Scott Kuck, attorney for Michelle Knebel, argued Monday that the Aberdeen City Council's discussion whether to revoke her license should be in closed session.
He said state law requires meetings to be open except when another specific law allows the meetings to be closed. And, he said, a section of Aberdeen's home rule charter allows meetings to be closed if information will defame someone. He argued that the information to be discussed would be harmful to his clients.
According to a letter, the city attorney's office is recommending revocation because of events on Dec. 18 involving Knebel's contact with a police officer.
Kuck read a letter from Adam Altman, who is normally the city's attorney, saying that some evidence in the case, including audio and video recordings, aren't public.
Kuck also said that Brown County State's Attorney Kim Dorsett said she would not charge the city with open meetings law violations if the council agreed to go into closed session for the matter.
At least partially in question was that children might be specifically named.
Altman told the council that because he was advocating revoking Knebel's license, he couldn't advise the city on whether it should close the meeting.
Altman said the evidence in the case is controversial, but nonetheless, it is the public's business. He said he believes the discussion is required to be in open session.
Mayor Mike Levsen said he discussed the matter with the attorney general's office, which said discussion over the revocation be made in public. He said he was told the case wouldn't qualify for closed-meeting discussion unless there was pending litigation.
Kuck disagreed, saying there is pending criminal litigation against his clients.
Levsen said he didn't think the whole discussion should be in closed session but offered an option: that the meeting could be closed and opened depending on the information being presented.
Councilwoman Laure Swanson said that, in light of the public vs. closed meeting issue, the case was no different from one where the city revoked a contractor's license, which was discussed in open session.
Councilman Clint Rux recommended that the council get legal advice because the city hasn't dealt with this issue before and because Altman can't give advice on the case.
Councilwoman Jennifer Slaight-Hansen said she didn't want to continue the case anymore and recommended that, in the interest of the Knebels, the city make a decision.
The council voted 7-2 to continue the issue, with Slaight-Hansen and Swanson voting no.
The earliest the council could deal with the issue is Feb. 28 because there is no meeting next week.

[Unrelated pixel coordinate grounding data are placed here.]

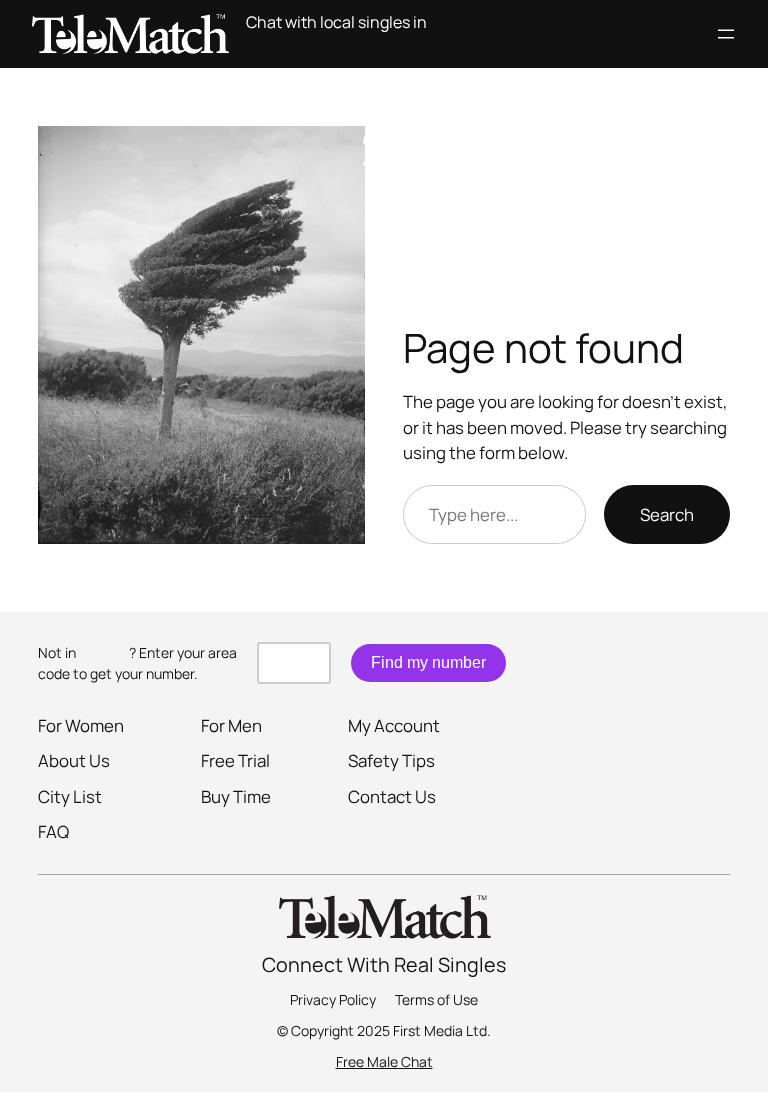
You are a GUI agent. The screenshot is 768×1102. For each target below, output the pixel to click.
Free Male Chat (384, 1061)
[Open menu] (726, 34)
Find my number (428, 662)
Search (667, 514)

In other business, the council:
·Unanimously approved a resolution of necessity for the Meadow Wood Townhomes, a low-rent housing project proposal through the Aberdeen Housing Authority. About 15 people attended the council meeting about the issue, but did not speak. The council also approved waiving utility hookup and building permit fees for the project. The city zoning board denied the housing authority's request to allow multiple multifamily housing units on the same lot, so Jodi Zueger, with the housing authority, told the council that the plans would have to change and that it was possible that the project could become a big, three-story building rather than town homes. The housing authority plans to apply for state funding for the housing project.
·Approved licenses: taxi cab driver for Kandi Marie Mullner and John Gibbs; residential building contractor for Apex Masonry & Construction; and home day care for Kimberly Byram.
·Approved a request to buy 45 computers by computer services for citywide departments from AOS Solutions for a total of $37,845.